The focus of research in our lab is on the role of neural circuits in the mammalian spinal cord for the control of movement. We are interested in both basic and clinical research. The latter is aimed at understanding the impairment of spinal circuits in spasticity, which develops following injuries to the spinal cord. A variety of techniques are utilized, ranging from single electrode voltage clamp studies of spinal motoneurons to extracellular recordings of discharge patterns of spinal interneurons to measurements of mechanical behaviors of muscle fibers and whole muscles.
We have also developed computer simulations that use our data measured in individual cells to realistically reconstruct the behavior of entire neural networks controlling motor output. Recently, we developed a reversible spinal lesion using cooling of the upper surface of the cord, allowing intracellular recording from single neurons both before and after this acute spinal injury. This technique has allowed us to identify promising new pharmacological agents to control spasticity.
Our primary goal at present is to use voltage clamp techniques and highly specific pharmacological blockers to identify the contributions of voltage-sensitive channels in the dendrites of spinal neurons to motor output.

Figure: Amplification and prolongation of synaptic input by a persistent inward current in the dendrites of a motoneuron.

All motor commands pass through motoneurons in the spinal cord or brainstem. Motoneuron axons then innervate muscle fibers to generate force. Traditionally motoneurons have been considered to be passive followers of motor commands. However, it has recently been shown that the dendrites of motoneurons contain L-type calcium channels that are voltage-sensitive and highly persistent - that is, once activated, these channels tend to stay open.

Thus, when a synaptic input is applied to the motoneuron, the persistent inward current from the L-type channel markedly amplifies the synaptic current while the input is maintained and then continues to generate current on its own after the input ceases (see the bottom trace in the figure; current measured during voltage clamp).

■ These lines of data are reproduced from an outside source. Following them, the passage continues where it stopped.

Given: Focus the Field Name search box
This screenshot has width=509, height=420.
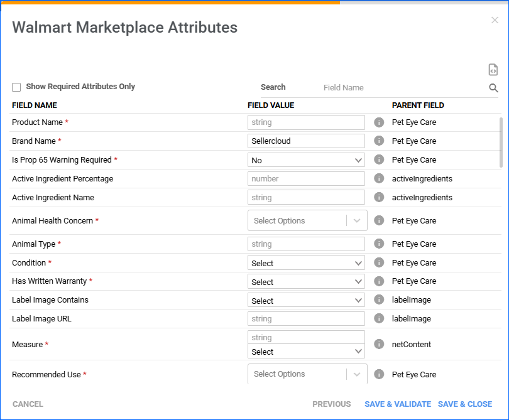Looking at the screenshot, I should 402,88.
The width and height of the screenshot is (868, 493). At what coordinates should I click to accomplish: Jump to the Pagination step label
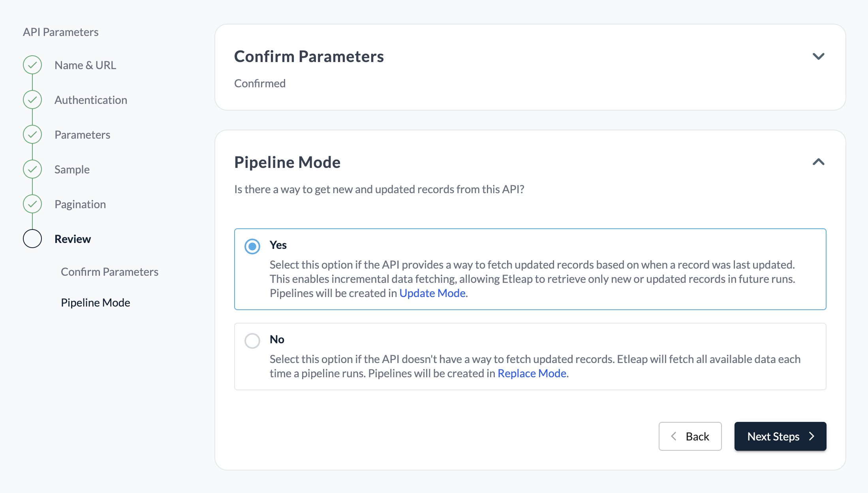coord(80,204)
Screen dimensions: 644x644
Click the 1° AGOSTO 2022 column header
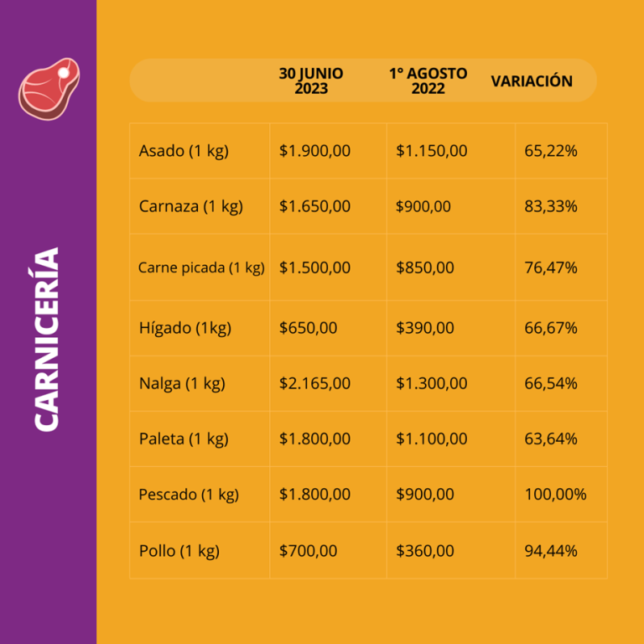428,81
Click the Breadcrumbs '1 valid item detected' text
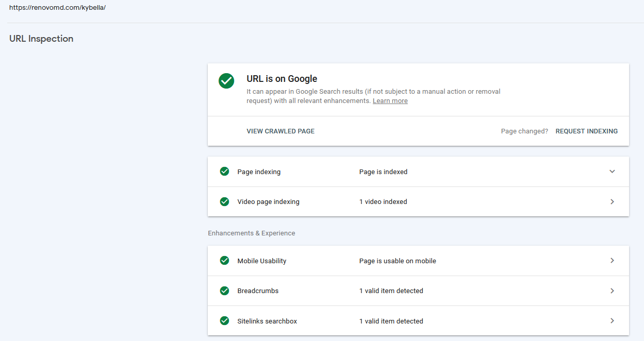Screen dimensions: 644x341 click(x=391, y=291)
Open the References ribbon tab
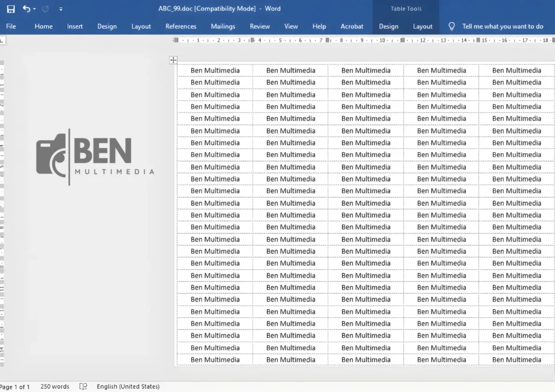The width and height of the screenshot is (555, 392). [180, 26]
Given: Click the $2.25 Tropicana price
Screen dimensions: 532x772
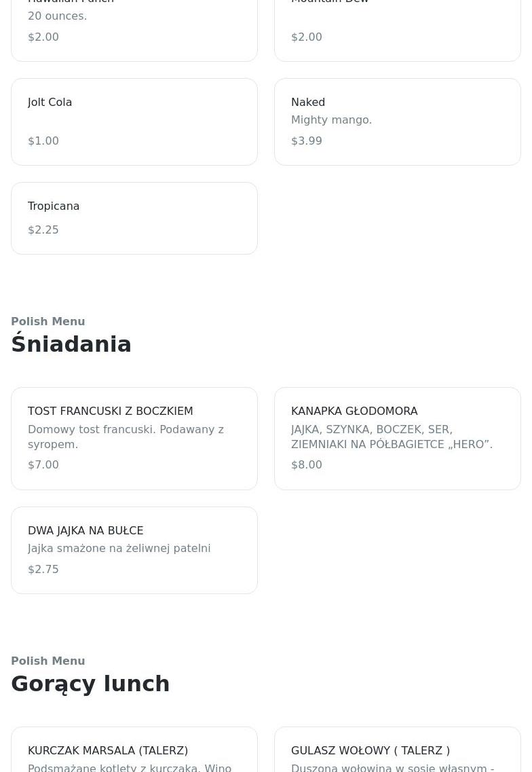Looking at the screenshot, I should point(43,229).
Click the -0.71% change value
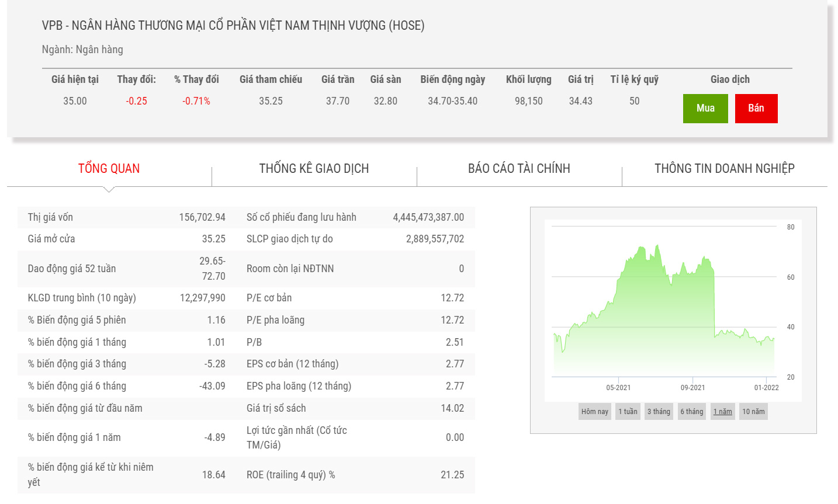The height and width of the screenshot is (504, 838). tap(196, 101)
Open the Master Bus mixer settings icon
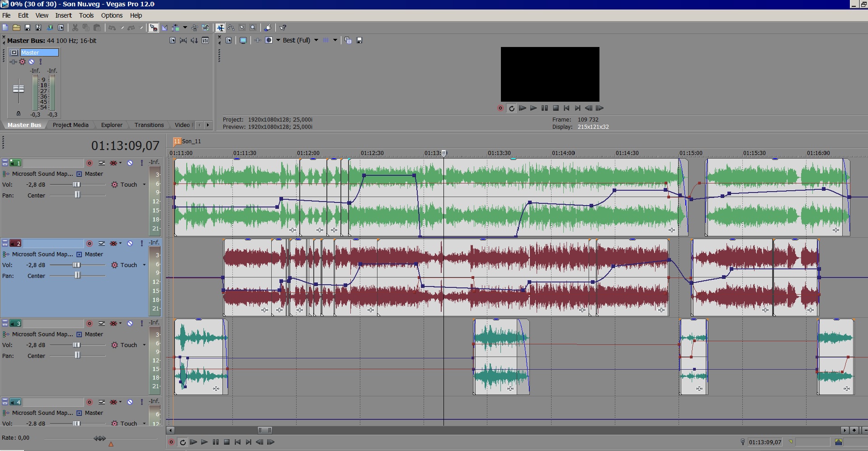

Alternatively, if voltage is allowed to change in response to the input, the persistent inward current produces a sustained plateau potential (middle trace - action potentials in this cell have been eliminated by the intracellular sodium channel blocker QX-314). If the cell is allowed to discharge action potentials normally, the persistent inward current produces strong firing during the input and then generates self-sustained firing for a long period after the input ends.

Therefore, the motoneuron can dramatically alter the motor commands it receives. (The synaptic input for all traces in this figure was generated by steady firing in sensory axons from muscle spindles.The upper and lower traces are taken from the same cell; the middle trace is from a different cell and experiment).